А Паула посмотрела на него в недоумении:
— Он говорит прямо как я, правда, Фридчек?
Наш биограф, пустой внутри, извинился и сказал, что это — что делать, да! — иногда накатывает на него, накатывает с такой силой… И теперь даже хуже, чем обычно. Потому что все в нем выедено и голо, как в давно покинутом доме, куда только духи бесплотные заглядывают, чтобы поселиться.
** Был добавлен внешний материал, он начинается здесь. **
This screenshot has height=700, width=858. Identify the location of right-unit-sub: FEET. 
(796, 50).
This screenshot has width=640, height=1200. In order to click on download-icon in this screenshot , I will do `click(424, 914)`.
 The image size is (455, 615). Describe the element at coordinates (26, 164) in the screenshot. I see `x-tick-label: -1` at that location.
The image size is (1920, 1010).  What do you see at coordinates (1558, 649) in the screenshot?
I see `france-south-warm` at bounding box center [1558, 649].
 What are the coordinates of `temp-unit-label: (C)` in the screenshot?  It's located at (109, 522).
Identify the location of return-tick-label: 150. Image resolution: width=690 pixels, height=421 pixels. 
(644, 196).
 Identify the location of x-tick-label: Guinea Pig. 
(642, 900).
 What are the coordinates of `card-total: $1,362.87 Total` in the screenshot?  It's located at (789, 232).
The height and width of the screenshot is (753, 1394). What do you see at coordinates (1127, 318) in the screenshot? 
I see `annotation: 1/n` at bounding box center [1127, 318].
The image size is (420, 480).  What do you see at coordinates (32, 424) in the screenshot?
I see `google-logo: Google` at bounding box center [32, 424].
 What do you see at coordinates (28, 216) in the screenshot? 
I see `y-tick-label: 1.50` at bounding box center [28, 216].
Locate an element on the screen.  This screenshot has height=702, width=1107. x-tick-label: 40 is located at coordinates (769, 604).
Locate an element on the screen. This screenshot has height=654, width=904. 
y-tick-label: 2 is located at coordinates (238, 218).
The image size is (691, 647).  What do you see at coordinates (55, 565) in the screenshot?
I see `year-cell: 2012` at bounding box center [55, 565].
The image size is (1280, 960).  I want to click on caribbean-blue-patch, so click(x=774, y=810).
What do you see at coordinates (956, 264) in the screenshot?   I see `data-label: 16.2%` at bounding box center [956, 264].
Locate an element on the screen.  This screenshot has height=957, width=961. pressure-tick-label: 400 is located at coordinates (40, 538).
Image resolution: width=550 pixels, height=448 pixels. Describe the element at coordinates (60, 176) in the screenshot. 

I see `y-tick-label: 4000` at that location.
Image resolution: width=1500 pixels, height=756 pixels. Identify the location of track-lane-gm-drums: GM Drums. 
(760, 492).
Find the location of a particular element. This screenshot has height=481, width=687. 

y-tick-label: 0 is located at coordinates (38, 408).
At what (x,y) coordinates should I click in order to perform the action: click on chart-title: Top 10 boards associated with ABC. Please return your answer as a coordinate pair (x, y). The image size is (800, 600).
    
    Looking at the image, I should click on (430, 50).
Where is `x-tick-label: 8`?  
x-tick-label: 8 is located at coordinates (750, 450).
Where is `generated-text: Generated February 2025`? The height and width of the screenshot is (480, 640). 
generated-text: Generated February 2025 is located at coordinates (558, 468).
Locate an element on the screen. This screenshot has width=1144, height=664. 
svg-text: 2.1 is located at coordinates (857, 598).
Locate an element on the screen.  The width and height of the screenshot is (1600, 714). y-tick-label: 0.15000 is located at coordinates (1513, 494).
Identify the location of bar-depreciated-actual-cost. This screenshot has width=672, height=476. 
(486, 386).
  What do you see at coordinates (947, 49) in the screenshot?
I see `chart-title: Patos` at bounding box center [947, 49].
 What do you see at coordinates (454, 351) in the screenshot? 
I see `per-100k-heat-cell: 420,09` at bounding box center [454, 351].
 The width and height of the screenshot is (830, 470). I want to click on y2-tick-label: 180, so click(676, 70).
Весь он как испорченные часы, у которых стрелки еще движутся, но механизм — вот беда! — уже мертв, и зубчатые колесики заставляет вращаться некто посторонний… Вот, например, лоточник, продающий у входа в зоосад капусту, приправленную вареным горохом, — если постою возле него несколько минут, тотчас окажется весь целиком во мне, со всеми своими потрохами, и мелодия движения жизненных соков в утробе его станет моей, и клекот крови в жилах, и порывы сердца, и тайна его смертельной болезни, которую скрывает даже от жены и от детей… А если поработаю некоторое время возле вольера с попугаями, почувствую себя покрытым роскошными разноцветными перьями и, да, это тоже, — не в меру болтливым.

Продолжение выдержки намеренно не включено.